> Exercise details
Two lines in the data below mark the range: the one with "This screenshot has width=420, height=509." and the one with "This screenshot has height=470, width=645.". Return both, along with every line between them, exactly.

##### Recorded data

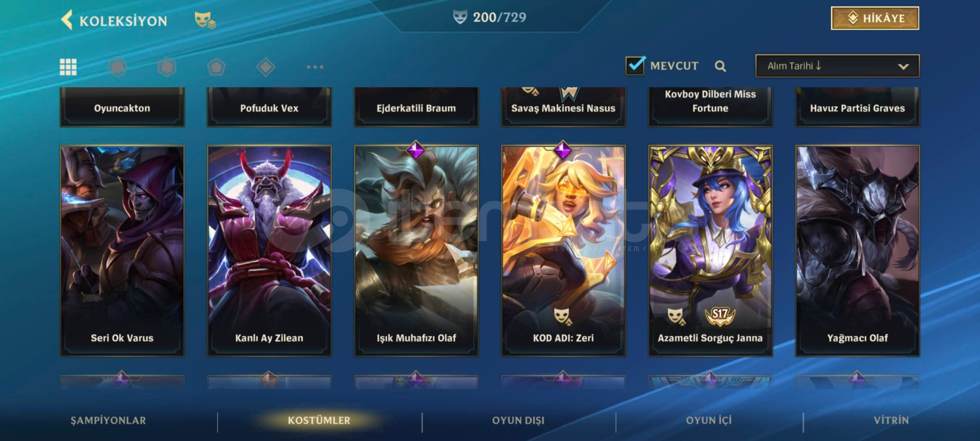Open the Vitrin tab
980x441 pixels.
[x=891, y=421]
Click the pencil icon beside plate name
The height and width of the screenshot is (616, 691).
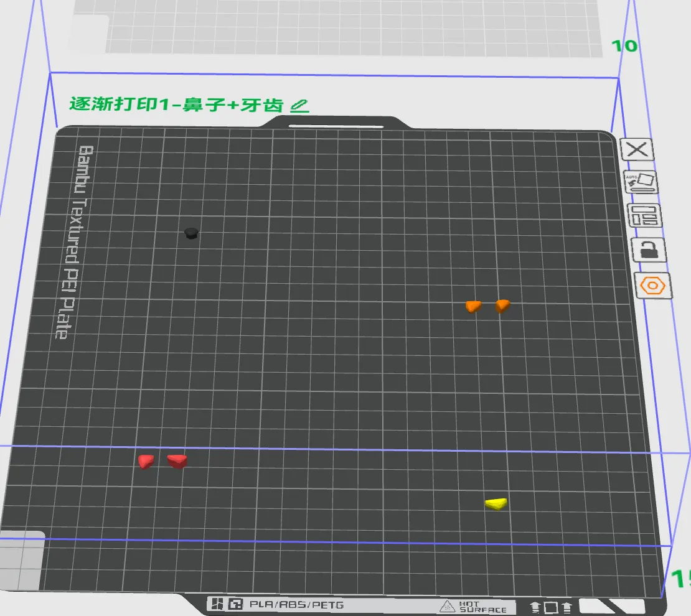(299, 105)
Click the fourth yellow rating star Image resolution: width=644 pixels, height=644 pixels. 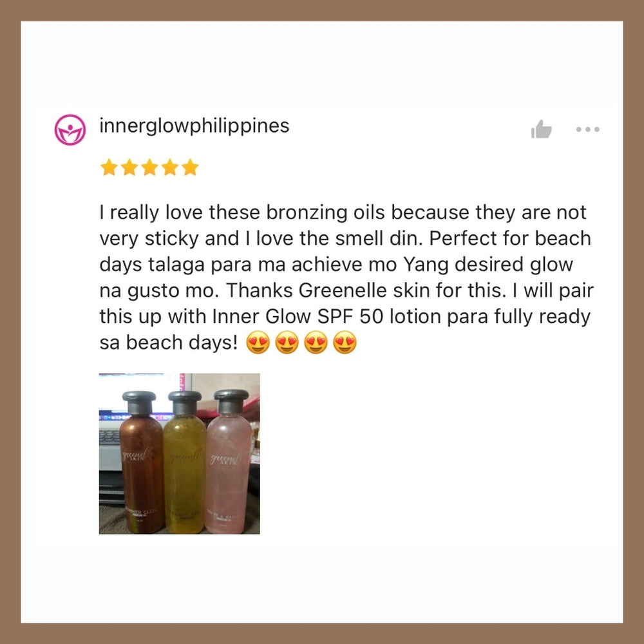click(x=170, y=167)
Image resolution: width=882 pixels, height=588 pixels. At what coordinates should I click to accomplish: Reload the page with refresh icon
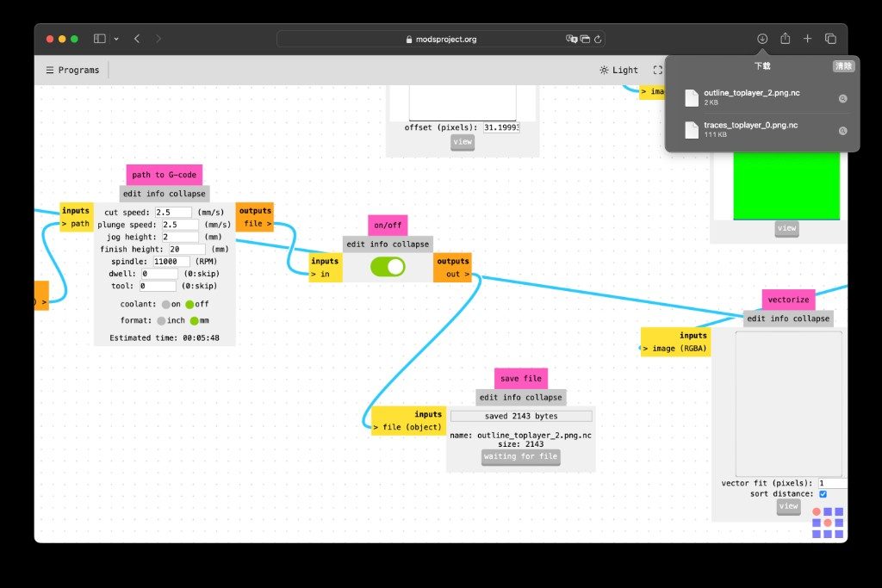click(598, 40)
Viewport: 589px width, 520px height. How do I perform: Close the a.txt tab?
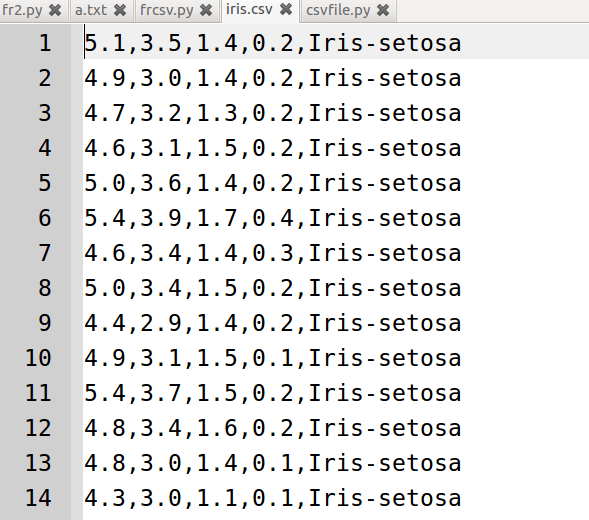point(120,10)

##########
##### Recorded data

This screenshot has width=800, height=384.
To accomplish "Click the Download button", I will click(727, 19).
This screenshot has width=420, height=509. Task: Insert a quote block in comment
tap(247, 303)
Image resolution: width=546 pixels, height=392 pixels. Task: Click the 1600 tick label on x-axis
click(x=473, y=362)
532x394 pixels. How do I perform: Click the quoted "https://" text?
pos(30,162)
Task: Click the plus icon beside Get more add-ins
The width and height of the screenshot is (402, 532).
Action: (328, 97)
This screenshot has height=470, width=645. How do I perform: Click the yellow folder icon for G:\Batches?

##########

> Answer to this exercise
This screenshot has width=420, height=509. Task: Insert a quote block in comment
tap(247, 303)
Image resolution: width=546 pixels, height=392 pixels. Task: Click the 1600 tick label on x-axis
click(x=473, y=362)
532x394 pixels. How do I perform: Click the quoted "https://" text?
pos(30,162)
Task: Click the plus icon beside Get more add-ins
The width and height of the screenshot is (402, 532).
Action: (328, 97)
This screenshot has height=470, width=645. How do I perform: Click the yellow folder icon for G:\Batches?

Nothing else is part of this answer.